Jeff Gordon crossed one more track off his personal hit list Saturday night, winning the Subway Fresh Fit 500 at Phoenix International Raceway after a stirring, late battle with Tony Stewart. As he completed his cool-down lap, a Hendrick Motorsports crewman appeared at the pit wall with a large Dale Earnhardt, Sr., flag, unfurling it so Gordon could tour the one-mile tri-oval in tribute to NASCAR’s fallen seven-time champion; whose career mark of 76 Nextel wins Gordon had just tied.
It was a classy gesture from a classy driver and team. Apparently, however, some misguided Earnhardt fans saw it as an insult. Within minutes of Gordon’s tribute, internet message boards lit up with howls of indignity from the Earnhardt Army, as writer after writer questioned the motives of the Dupont Chevrolet team.
“Who does he think he is,” wrote one irate online fan. “How dare he compare himself to `Big E?’”
Another compared the two drivers with the words, “76 real wins vs. 76 CHEATER wins.”
The fusilade continued for nearly 30 minutes, until Dale Earnhardt, Jr. unwittingly called off the assault with his own post-race comments. Earnhardt – who climbed from his Budweiser Chevrolet and went straight to Victory Lane Saturday night – thanked Gordon for the gesture, saying, “He's a class act, and I'm happy for him. I saw him with the flag on the big screen. That's cool. They must have had that thing around for a lot of races."
Almost instantly, the tenor of the online conversation changed, as the Earnhardt Army’s lunatic fringe grudgingly holstered its weapons and returned to DEFCON One.
Gordon admitted after the race that he had feared just such a knee-jerk reaction, saying, "When they approached me about it at first, I said `no.’ I didn't want people to take it the wrong way. Some people might think we were saying I was as good as him. Holding that #3 flag (was) by no means saying we're as good as him. We wanted to honor him. We wanted to show tribute and honor.
“We've been holding on to that flag for a long time."
Asked about the possibility of passing Earnhardt next week at Talladega, Gordon cracked a wry smile and said, "I might just carry that flag around for the whole race. (Then) they might not throw things at me."
Don’t bet on it, Jeff.
Stewart Angry, Explanation To Follow: Despite a tremendous, late-race battle with Gordon Saturday night, Tony Stewart climbed out of his Home Depot Chevrolet an angry man.
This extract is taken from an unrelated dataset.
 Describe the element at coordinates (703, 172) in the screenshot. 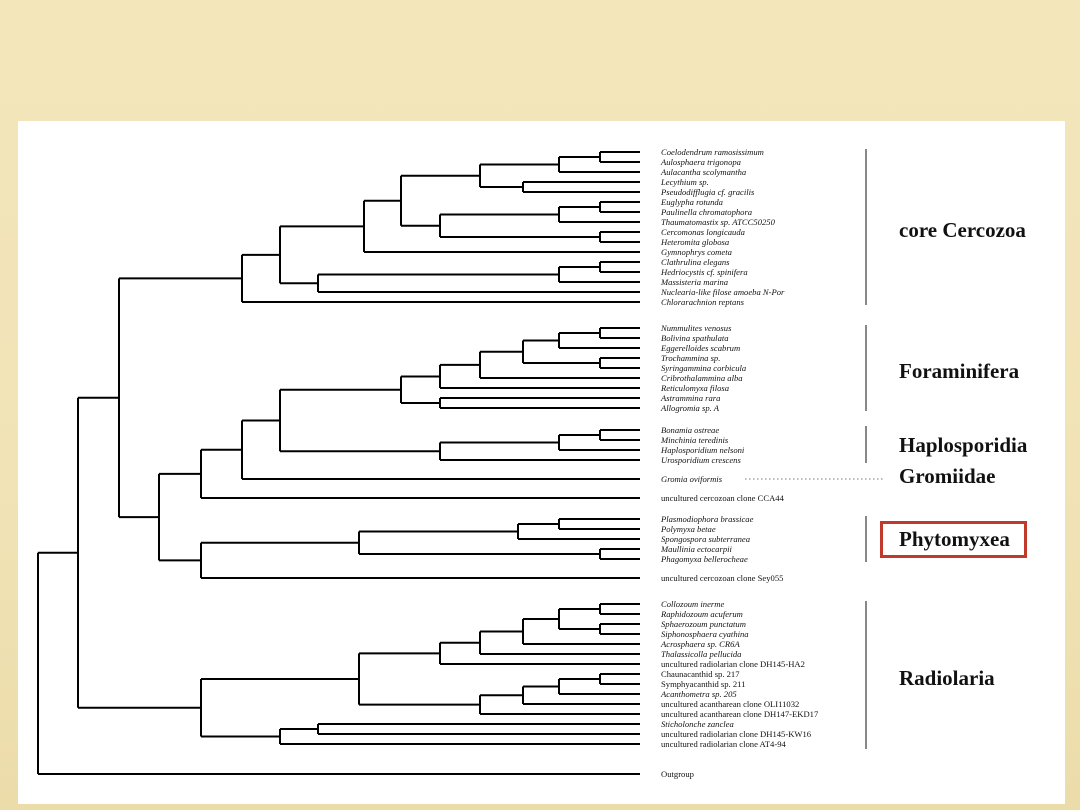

The two-time Nextel Cup Series champion refused the customary post-race radio and television interviews, and almost certainly earned himself a fine from NASCAR later this week by declining to appear for the mandatory press conference involving the race’s top three finishers.
Why was Stewart angry? Good question.
Perhaps he was upset about failing to win, after dominating large portions of Saturday night’s race. If so, it’s understandable, though the same could be said for Denny Hamlin and others; all of whom made themselves available for post-race commentary.
Maybe he was upset over the rubbing that occurred between himself and Gordon down the stretch. It’s doubtful, though, since Smoke has emerged from similar late-lap jousts with an ear-to-ear grin and comments about how much fun it is to race on the ragged edge with a driver you respect.
Or maybe his oft-stated loathing for NASCAR’s new Car Of Tomorrow once again reached a boiling point, prompting him to honor the age-old adage that states, “If you can’t say something good, say nothing at all.”
Tune into Tony Stewart Live, Tuesday night at 8 pm ET on Sirius NASCAR Radio 128 to find out.
Waltrip Says Daytona-Gate Closer To Resolution: Michael Waltrip met with NASCAR officials at Texas Motor Speedway 10 days ago, and says he now knows more about the mystery substance found in his car’s intake manifold at Daytona International Speedway in February. Waltrip said that information will allow him to proceed with an internal investigation into the controversy.
Waltrip has had little to say on the topic since the NASCAR Nextel Cup Series broke camp and left Daytona Beach nearly to months ago. He and General Manager Ty Norris claim to have conducted an exhaustive internal investigation into the matter, but insist they have been unable to learn anything about how the substance got into Waltrip’s NAPA Auto Parts Toyota, or who put it there. Meanwhile, crewchief David Hyder and Director of Competition Bobby Kennedy remain on indefinite suspension from NASCAR, with my sources saying those suspensions will remain in effect until MWR comes forth with both an explanation, and a culprit.
Following the meeting, Waltrip said he is "looking forward to bringing that whole scenario to a close," prompting widespread speculation in the Nextel Cup garage about who will ultimately take the fall for one of the most blatant instances of cheating in recent NASCAR history.
Another meeting with NASCAR will reportedly take place this weekend at Talladega Superspeedway, where Waltrip will attempt to break a string of seven consecutive DNQs dating back to California Speedway on February 25th.